Na reportagem – apurada com rigor, como costumo fazer em meus trabalhos, e na qual menciono diversos casos concretos de linchamento virtual pelo grupo – procurei apenas exercer o meu papel de informar o público, de forma independente de partidos e correntes políticas, sobre os acontecimentos e as grandes tendências em curso no Brasil e no mundo.
Não tive na época nem em nenhum outro momento qualquer contato com ministros do Supremo para tratar do assunto. Tampouco tive contato com parlamentares da CPMI (Comissão Parlamentar Mista de Inquérito), instaurada apenas em julho daquele ano, com a qual também sou acusado de ter colaborado. Nem faz parte da minha índole me prestar a esse papel.
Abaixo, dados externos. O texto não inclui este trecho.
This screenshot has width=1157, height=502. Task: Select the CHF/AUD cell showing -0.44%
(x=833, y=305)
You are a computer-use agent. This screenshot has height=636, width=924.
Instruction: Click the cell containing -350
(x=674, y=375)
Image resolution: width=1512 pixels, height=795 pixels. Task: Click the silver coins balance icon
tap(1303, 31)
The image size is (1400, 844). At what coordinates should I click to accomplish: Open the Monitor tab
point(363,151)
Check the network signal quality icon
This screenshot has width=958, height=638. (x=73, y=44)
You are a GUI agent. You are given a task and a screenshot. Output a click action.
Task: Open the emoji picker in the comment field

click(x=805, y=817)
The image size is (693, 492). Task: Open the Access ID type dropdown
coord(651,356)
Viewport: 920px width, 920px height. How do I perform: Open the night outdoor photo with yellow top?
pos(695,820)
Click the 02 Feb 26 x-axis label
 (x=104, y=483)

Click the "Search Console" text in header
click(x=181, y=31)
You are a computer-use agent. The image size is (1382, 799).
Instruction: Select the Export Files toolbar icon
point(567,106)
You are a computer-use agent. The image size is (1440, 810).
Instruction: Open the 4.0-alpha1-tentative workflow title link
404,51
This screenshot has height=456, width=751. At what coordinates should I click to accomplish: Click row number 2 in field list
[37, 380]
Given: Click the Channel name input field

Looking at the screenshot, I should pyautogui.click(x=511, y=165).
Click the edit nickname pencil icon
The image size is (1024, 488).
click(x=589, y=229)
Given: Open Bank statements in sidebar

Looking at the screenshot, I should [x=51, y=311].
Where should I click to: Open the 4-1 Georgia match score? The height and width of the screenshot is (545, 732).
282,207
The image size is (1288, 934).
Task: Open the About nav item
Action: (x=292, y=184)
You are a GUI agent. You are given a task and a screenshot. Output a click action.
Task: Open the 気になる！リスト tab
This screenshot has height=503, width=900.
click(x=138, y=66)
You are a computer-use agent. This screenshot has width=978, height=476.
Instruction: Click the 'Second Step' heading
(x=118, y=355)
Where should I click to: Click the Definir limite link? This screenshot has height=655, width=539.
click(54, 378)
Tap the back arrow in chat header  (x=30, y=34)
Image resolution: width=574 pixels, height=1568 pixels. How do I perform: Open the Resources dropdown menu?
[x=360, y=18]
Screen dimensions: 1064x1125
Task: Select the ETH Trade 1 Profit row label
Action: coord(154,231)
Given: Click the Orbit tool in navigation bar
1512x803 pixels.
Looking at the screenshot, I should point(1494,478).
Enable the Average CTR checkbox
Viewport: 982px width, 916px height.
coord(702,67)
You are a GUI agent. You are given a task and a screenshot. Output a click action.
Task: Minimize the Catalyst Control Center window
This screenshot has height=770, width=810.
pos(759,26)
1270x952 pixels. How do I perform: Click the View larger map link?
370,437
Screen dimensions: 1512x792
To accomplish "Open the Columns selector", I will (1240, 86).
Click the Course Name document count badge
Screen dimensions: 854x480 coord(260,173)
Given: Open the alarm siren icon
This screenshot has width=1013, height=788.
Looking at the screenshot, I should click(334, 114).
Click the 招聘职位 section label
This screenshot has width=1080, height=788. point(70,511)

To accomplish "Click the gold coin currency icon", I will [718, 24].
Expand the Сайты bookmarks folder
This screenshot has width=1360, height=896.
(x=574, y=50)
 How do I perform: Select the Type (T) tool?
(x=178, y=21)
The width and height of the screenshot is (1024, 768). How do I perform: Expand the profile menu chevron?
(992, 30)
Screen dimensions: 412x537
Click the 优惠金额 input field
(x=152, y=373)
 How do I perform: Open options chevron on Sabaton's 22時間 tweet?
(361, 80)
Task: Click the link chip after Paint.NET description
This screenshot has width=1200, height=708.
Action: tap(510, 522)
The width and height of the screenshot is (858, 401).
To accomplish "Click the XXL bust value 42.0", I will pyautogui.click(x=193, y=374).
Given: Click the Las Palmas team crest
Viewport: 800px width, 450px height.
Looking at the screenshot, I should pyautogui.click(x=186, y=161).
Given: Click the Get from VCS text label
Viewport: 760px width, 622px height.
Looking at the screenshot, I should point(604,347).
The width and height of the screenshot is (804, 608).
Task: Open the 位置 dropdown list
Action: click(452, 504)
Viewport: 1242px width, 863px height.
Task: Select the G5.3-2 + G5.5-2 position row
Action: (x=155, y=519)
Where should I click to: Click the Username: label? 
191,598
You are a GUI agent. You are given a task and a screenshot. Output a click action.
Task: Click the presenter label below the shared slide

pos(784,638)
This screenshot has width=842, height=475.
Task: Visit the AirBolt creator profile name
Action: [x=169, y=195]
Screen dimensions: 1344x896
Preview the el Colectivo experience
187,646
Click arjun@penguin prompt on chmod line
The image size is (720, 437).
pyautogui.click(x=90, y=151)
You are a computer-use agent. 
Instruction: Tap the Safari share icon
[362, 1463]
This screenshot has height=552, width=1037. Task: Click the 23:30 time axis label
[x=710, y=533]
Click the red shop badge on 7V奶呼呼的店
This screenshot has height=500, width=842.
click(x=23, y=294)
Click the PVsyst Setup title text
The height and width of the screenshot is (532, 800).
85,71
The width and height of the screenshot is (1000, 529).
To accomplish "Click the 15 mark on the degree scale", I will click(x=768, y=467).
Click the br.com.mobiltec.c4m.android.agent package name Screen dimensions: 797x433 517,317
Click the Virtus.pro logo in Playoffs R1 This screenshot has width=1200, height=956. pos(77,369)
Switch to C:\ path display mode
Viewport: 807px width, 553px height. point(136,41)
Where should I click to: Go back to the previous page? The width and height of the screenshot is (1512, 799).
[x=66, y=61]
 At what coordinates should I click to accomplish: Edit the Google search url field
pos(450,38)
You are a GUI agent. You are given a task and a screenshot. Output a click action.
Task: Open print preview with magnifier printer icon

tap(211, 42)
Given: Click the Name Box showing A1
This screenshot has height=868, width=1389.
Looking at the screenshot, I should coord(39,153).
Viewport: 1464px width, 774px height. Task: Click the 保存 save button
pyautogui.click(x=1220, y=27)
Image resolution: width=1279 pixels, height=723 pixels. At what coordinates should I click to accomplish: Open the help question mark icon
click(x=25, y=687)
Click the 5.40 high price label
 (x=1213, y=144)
O inquérito das fake news, inclusive, só foi instaurado de ofício pelo ministro Dias Toffoli em 14 de março de 2019, dois dias antes da publicação da reportagem, e o ministro Alexandre de Moraes só foi designado relator em 20 de março, quatro dias depois. Sinto-me à vontade, portanto, para abordar os abusos do Supremo e defender os direitos individuais e a liberdade de expressão no país, em linha com a posição que sempre adotei, como no caso desta coluna sobre a polarização em torno das ações arbitrárias cometidas pela Corte nos últimos anos.